Validator responsibilities:

  • Analyze cost implications (is Civic Pool sufficient?)
  • Ensure network sustainability (don't bankrupt treasury)
  • Balance public good vs. operational reality

Voting threshold: 60% approval + 15% quorum

Quarterly review: Free transaction policy re-evaluated every 3 months based on actual usage.


4. Validator Set Changes

What: Adding or removing validators

Examples:

Proposal: "Add validator-amsterdam-01 (University of Amsterdam)"
├─ Technical review: PASSED (30-day testnet trial, 99.5% uptime)
├─ Mission alignment: Research university, digital rights focus
├─ Geographic diversity: First Netherlands validator
├─ Governance analysis:
│ ├─ Will dilute existing validators' block production (5 → 6 validators)
│ └─ But strengthens network decentralization
└─ Validator vote: Aye (supports decentralization goal)

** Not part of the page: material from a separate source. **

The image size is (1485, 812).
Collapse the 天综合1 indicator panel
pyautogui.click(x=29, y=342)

Proposal: "Remove validator-paris-03 (persistent downtime, 15 days offline)"
├─ Evidence: On-chain heartbeat data (no activity since Jan 1)
├─ Contact attempts: 5 emails, 3 phone calls, no response
├─ Impact: Network operating fine with remaining validators
└─ Validator vote: Aye (Charter violation, non-responsive)

Validator considerations:

  • Does new validator strengthen network? (decentralization, expertise)
  • Does removal follow due process? (warnings issued, opportunity to cure)
  • Personal conflicts aside, what's best for network?

Voting threshold: 75% approval + 20% quorum (high bar for validator changes)


5. Treasury Allocations

What: Spending from Ecosystem & Modules Fund (40% of supply = 1,200,000 PIL)

Examples:

Proposal: "Grant 50,000 PIL to SAP connector development (3 milestones)"
├─ Rationale: SAP is major ERP used by 10,000+ EU SMEs
├─ Milestones:
│ ├─ M1 (design doc): 10,000 PIL
│ ├─ M2 (testnet deployment): 20,000 PIL
│ └─ M3 (mainnet audit): 20,000 PIL
├─ Expected impact: Enable 500+ SAP users to adopt Pilier
└─ Validator vote: Aye (strategic integration, reasonable budget)

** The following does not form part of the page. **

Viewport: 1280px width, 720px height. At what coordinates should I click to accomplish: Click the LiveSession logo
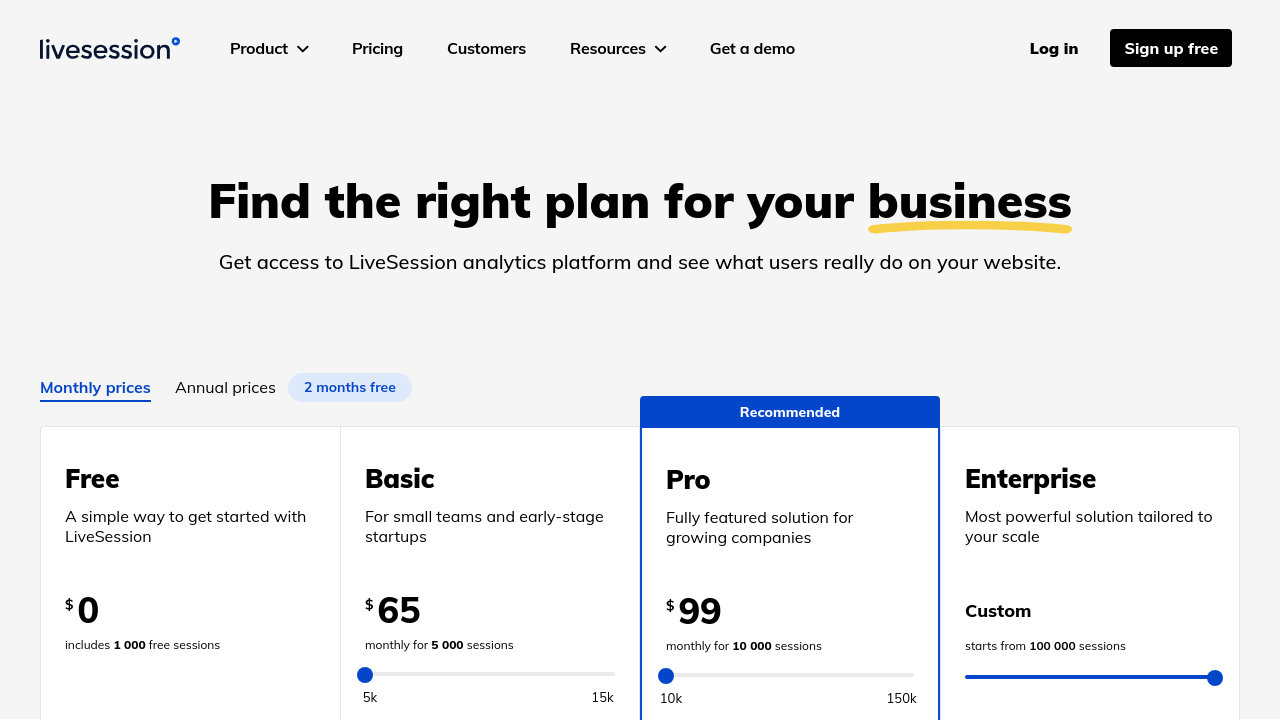tap(110, 48)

Proposal: "Grant 100,000 PIL to marketing campaign (social media ads)"
├─ Rationale: Increase brand awareness
├─ Validator analysis:
│ ├─ Is marketing effective? (unclear ROI)
│ ├─ Better spent on technical infrastructure? (connectors, tooling)
│ └─ Ecosystem Fund = technical grants (not marketing budget)
└─ Validator vote: Nay (better use of treasury funds available)

Validator considerations:

  • Does this strengthen ecosystem? (more integrations = more users = more fees)
  • Is budget reasonable? (compare to market rates for similar work)
  • Are milestones clear? (accountability, clawback if not delivered)

Voting threshold: 55% approval + 10% quorum


6. Governance Parameters (Meta-Governance)

What: Rules about governance itself

Examples:

Proposal: "Lower runtime upgrade threshold from 66% to 60%"
├─ Rationale: Faster iteration, less gridlock
├─ Risk: Lower security bar (malicious upgrades easier to pass)
├─ Validator analysis:
│ ├─ Runtime upgrades are critical (security, consensus changes)
│ └─ High threshold = appropriate caution
└─ Validator vote: Nay (maintain 66% for security)

Proposal: "Increase proposal deposit from 1,000 to 5,000 PIL"
├─ Rationale: Reduce spam proposals (currently too easy to submit)
├─ Impact: Higher barrier for small community members
├─ Validator analysis:
│ ├─ Recent spam proposals: 2 in last 6 months (not a crisis)
│ └─ 5,000 PIL = too high (excludes legitimate small proposals)
└─ Validator vote: Nay (proposal: increase to 2,000 PIL instead)

Validator considerations:

  • Does this improve governance? (efficiency, quality, participation)
  • Unintended consequences? (excluding voices, centralizing power)
  • Balance: accessibility vs. quality control

Voting threshold: 80% approval + 25% quorum (highest bar for changing rules)


How to Vote

Validators should vote on all proposals (Charter obligation).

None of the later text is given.